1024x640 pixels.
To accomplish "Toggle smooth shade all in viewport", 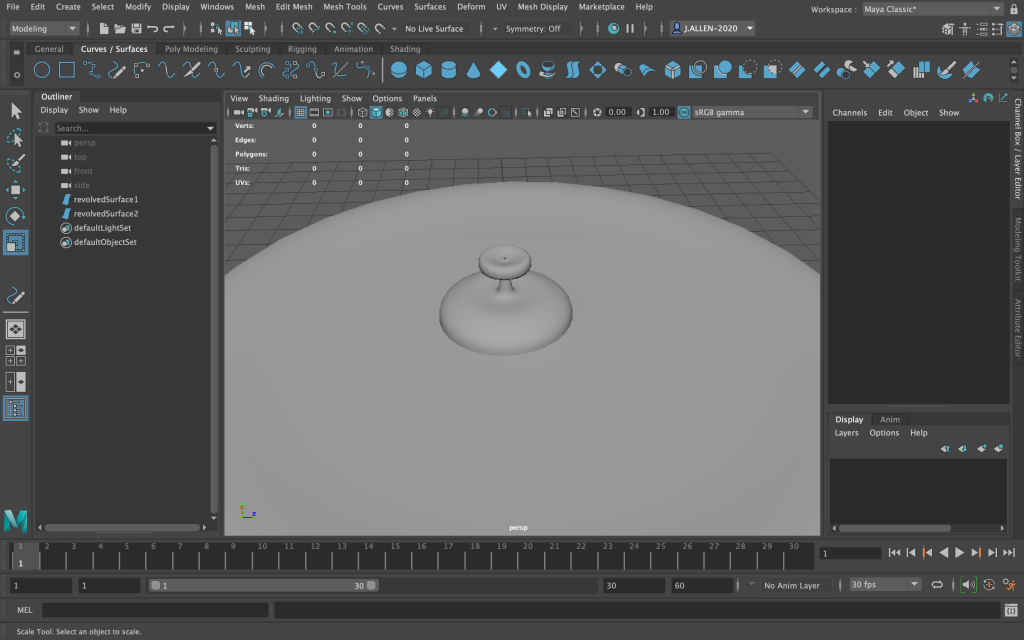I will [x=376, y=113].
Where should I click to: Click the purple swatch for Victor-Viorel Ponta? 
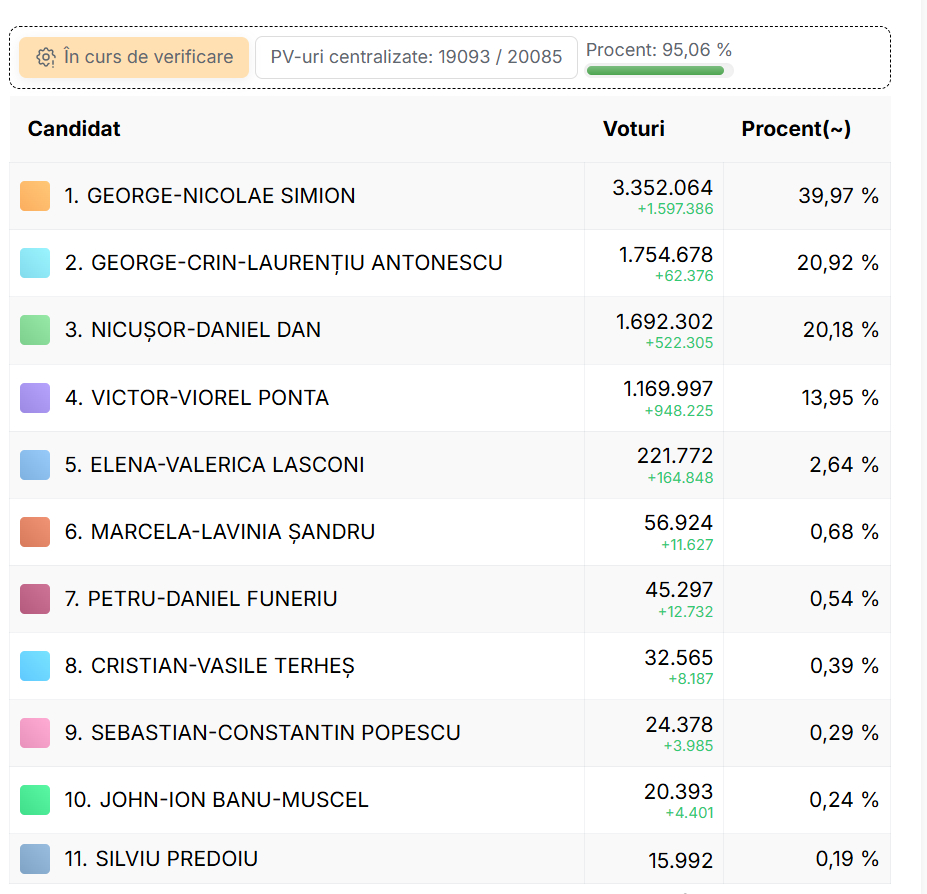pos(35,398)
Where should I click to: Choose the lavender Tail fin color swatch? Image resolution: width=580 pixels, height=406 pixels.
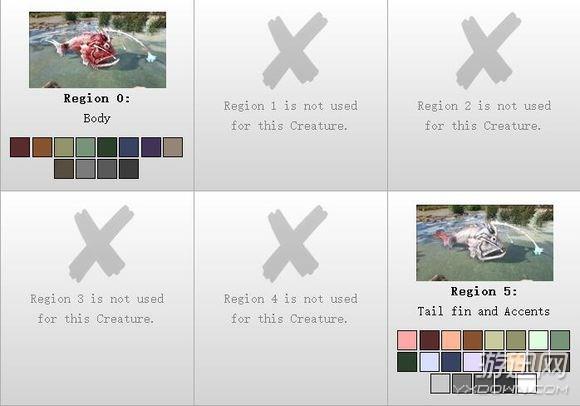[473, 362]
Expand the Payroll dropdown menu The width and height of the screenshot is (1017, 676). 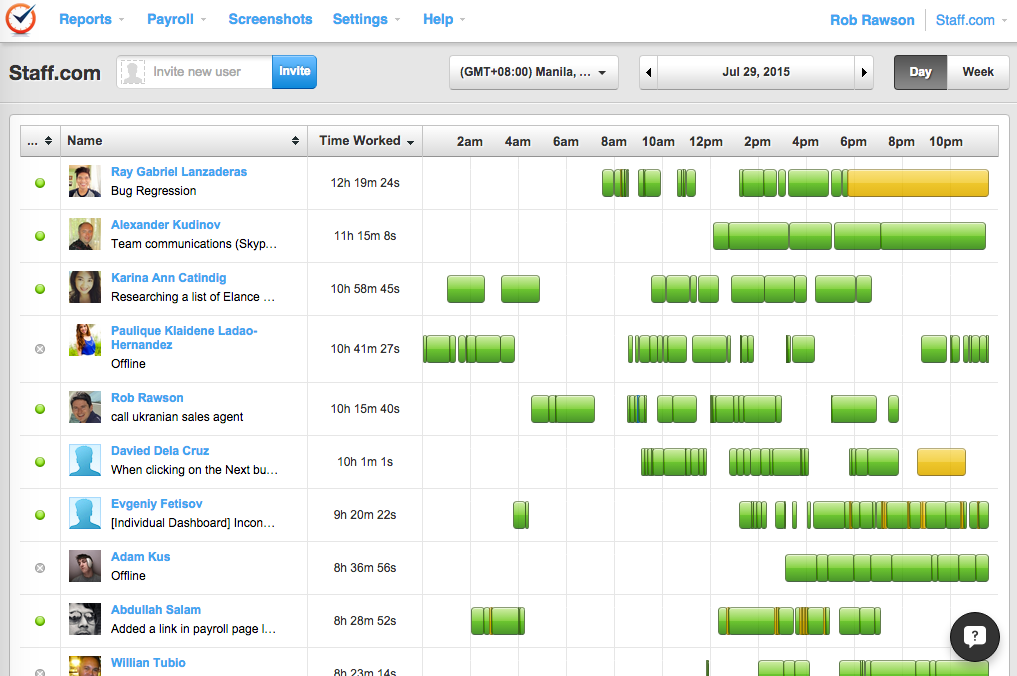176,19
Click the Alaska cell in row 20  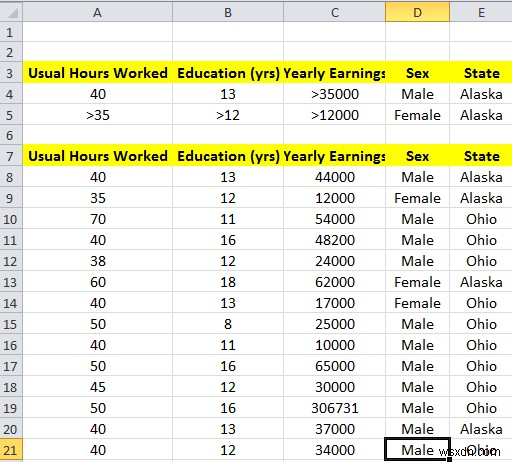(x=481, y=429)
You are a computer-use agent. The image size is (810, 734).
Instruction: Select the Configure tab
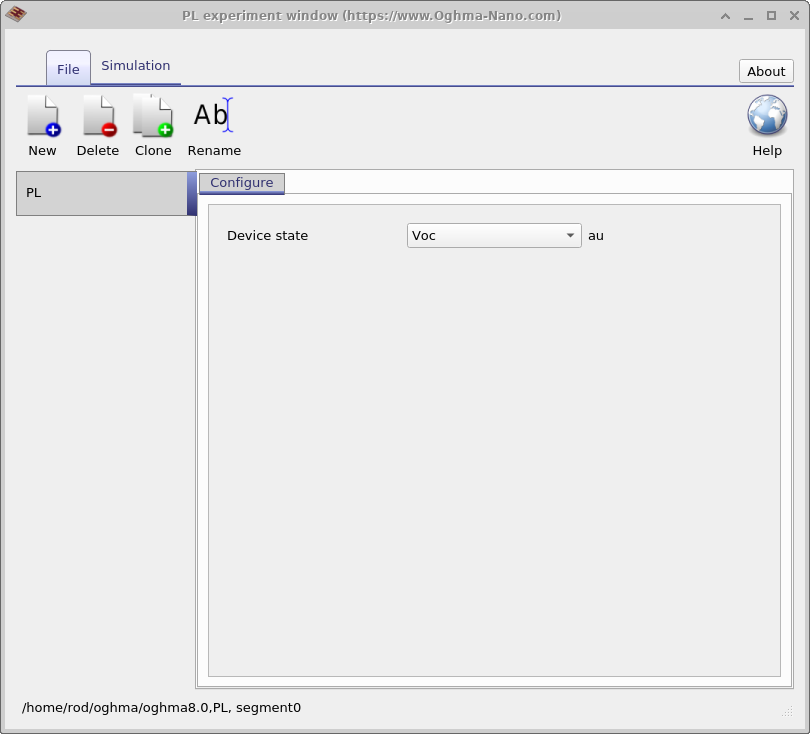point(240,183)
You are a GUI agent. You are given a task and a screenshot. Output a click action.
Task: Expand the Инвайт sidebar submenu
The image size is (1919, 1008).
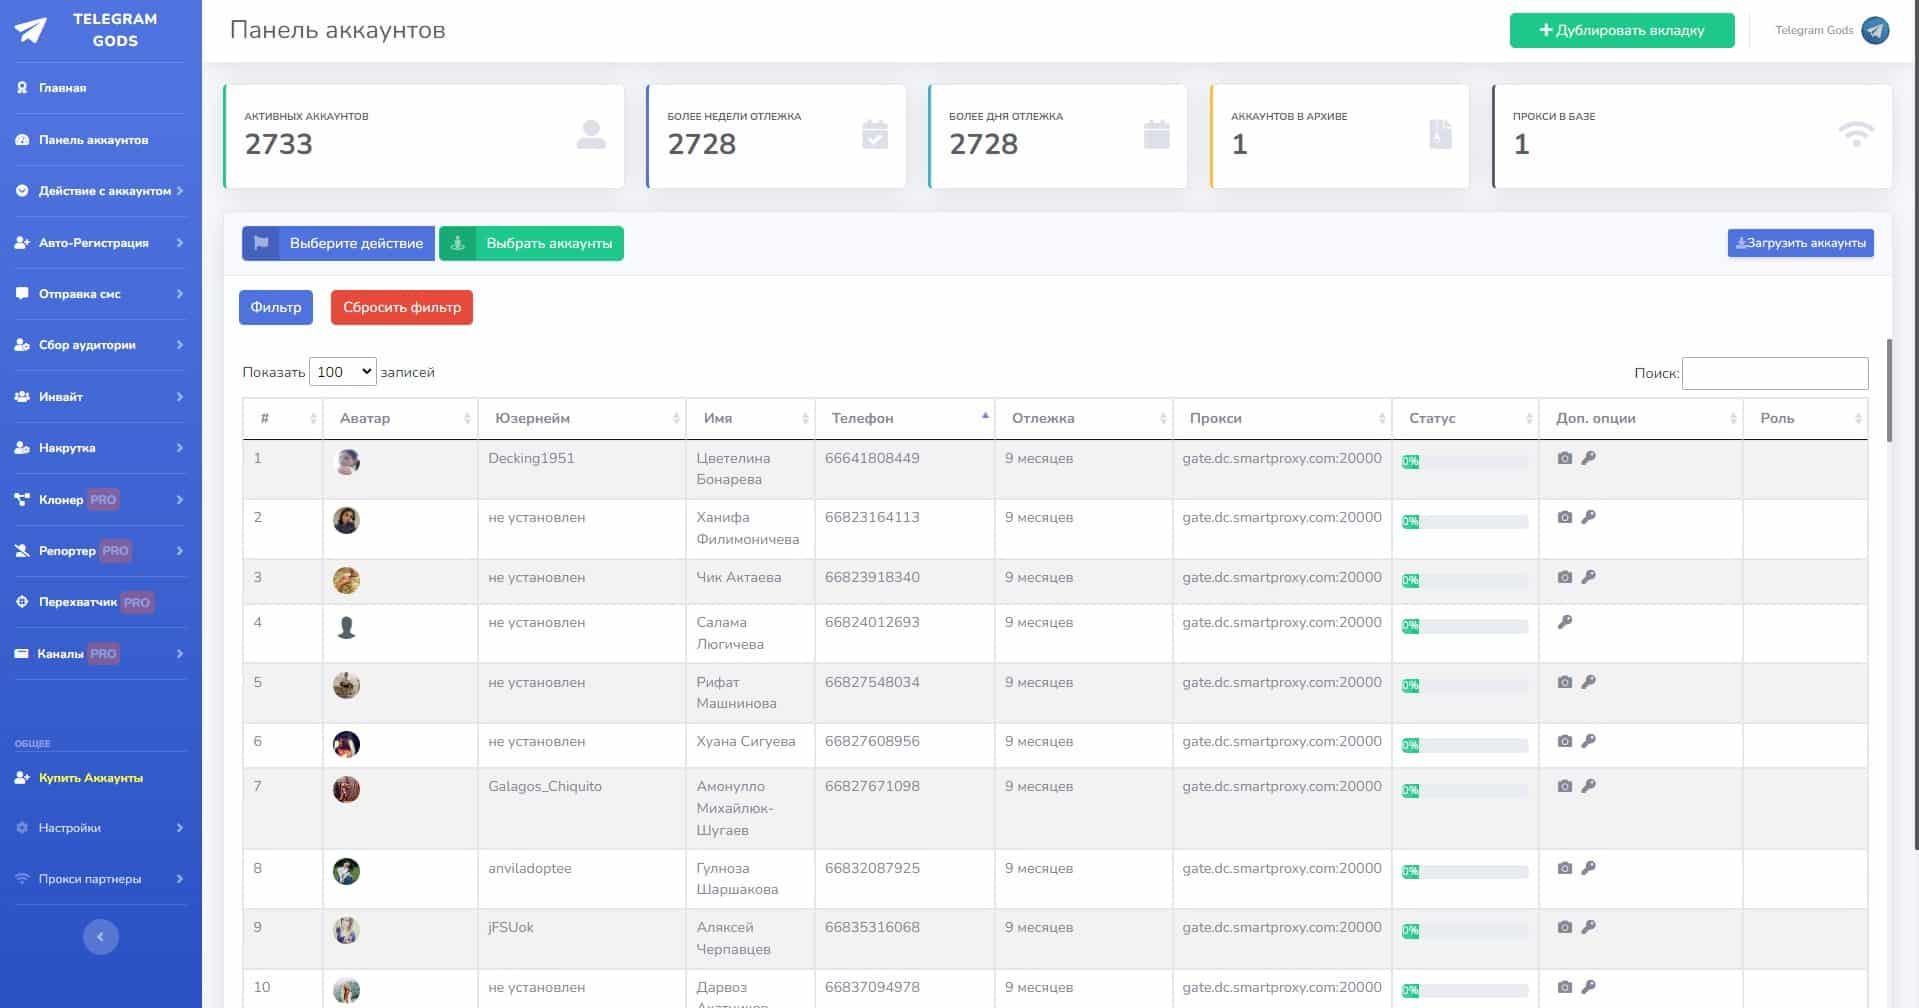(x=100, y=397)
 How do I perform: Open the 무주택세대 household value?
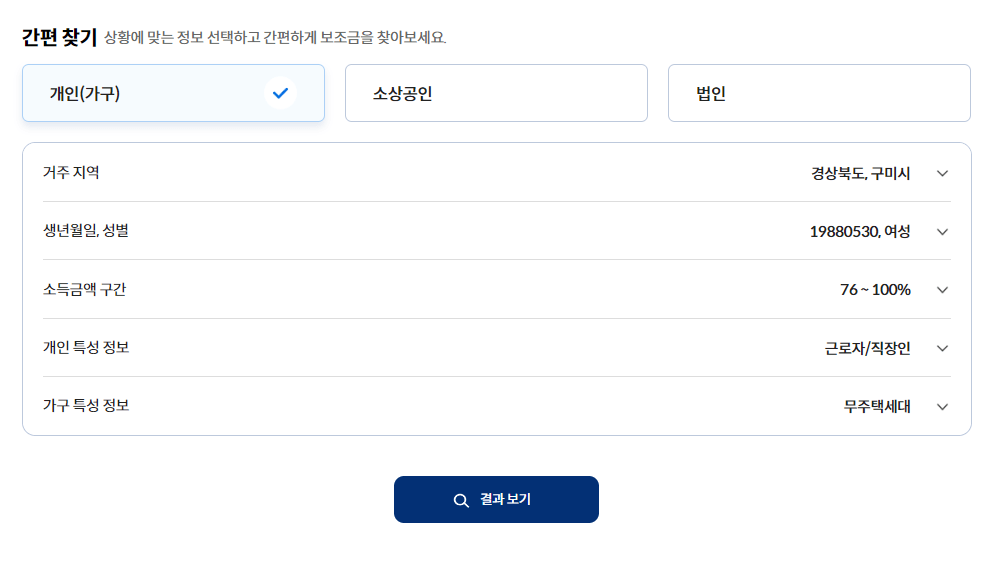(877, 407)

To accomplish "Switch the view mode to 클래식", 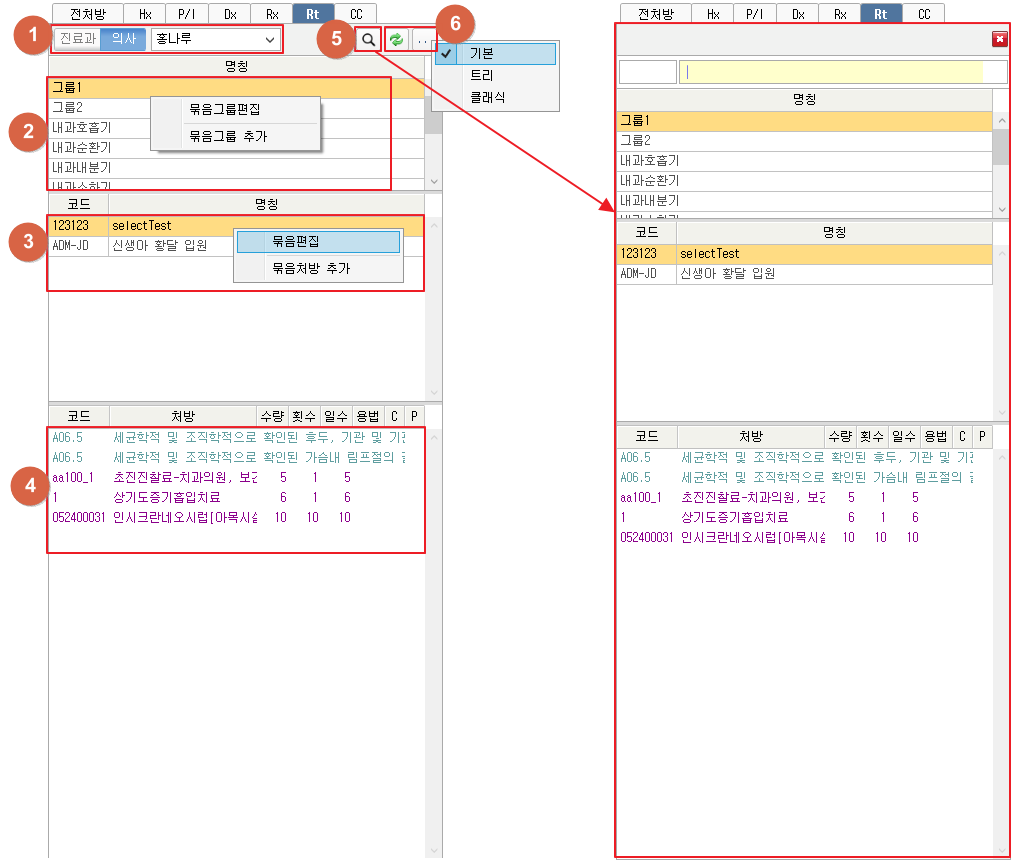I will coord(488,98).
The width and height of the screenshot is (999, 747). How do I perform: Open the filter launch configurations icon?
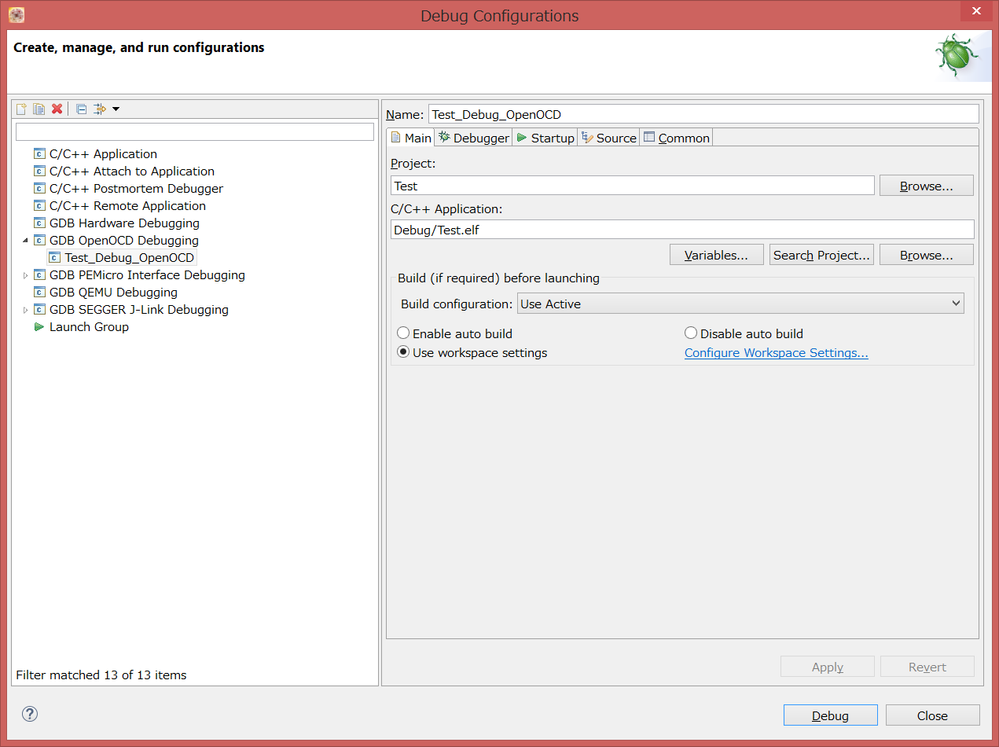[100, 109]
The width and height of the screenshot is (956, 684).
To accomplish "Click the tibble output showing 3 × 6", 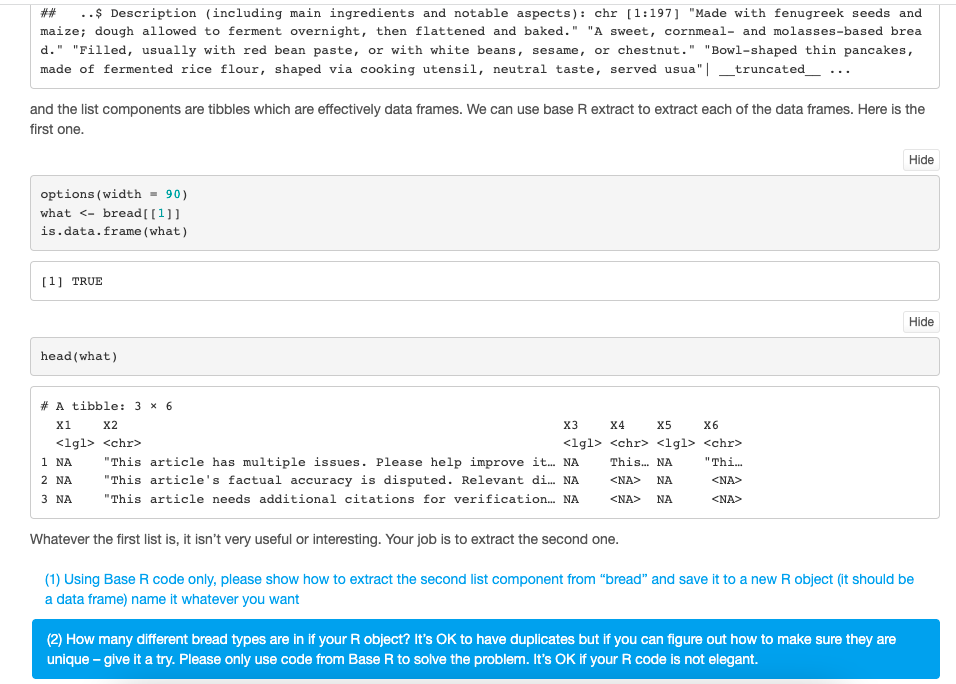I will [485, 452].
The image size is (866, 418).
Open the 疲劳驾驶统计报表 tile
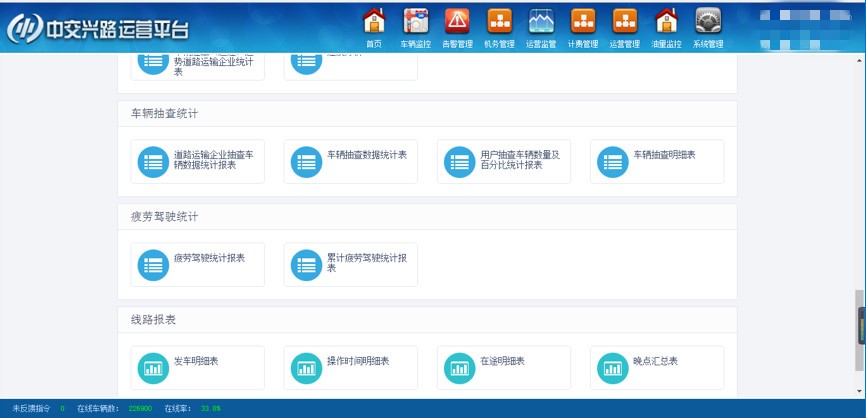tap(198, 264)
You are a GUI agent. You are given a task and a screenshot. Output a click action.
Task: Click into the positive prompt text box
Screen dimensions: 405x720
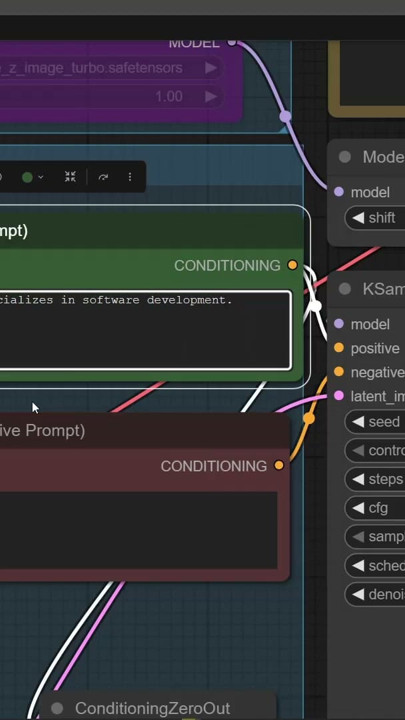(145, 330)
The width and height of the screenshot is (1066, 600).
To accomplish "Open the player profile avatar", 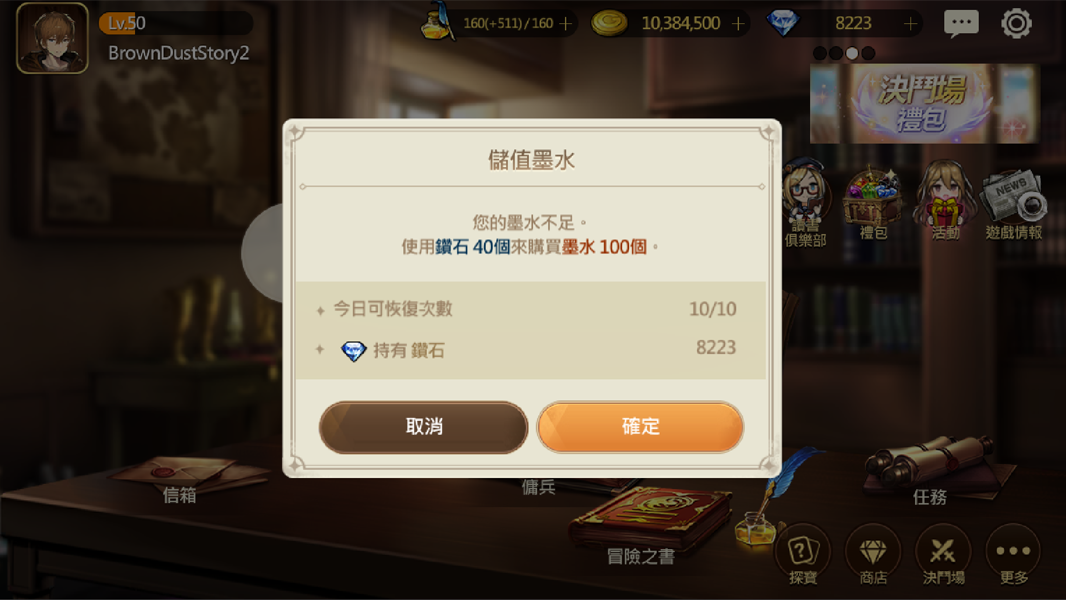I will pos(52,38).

◆ ◆ ◆ ◆ ◆ ◆ ◆

◆ **THE TASK**
Starting at the line that contains "Open the 疲劳驾驶统计报表 tile" and ending at the line that contains "The width and height of the screenshot is (1066, 600).", transcribe the material above exactly, excluding pictures.

◆ **SOLVED EXERCISE**
Open the 疲劳驾驶统计报表 tile
tap(198, 264)
You are a GUI agent. You are given a task and a screenshot. Output a click action.
Task: Click into the positive prompt text box
Screen dimensions: 405x720
(145, 330)
The width and height of the screenshot is (1066, 600).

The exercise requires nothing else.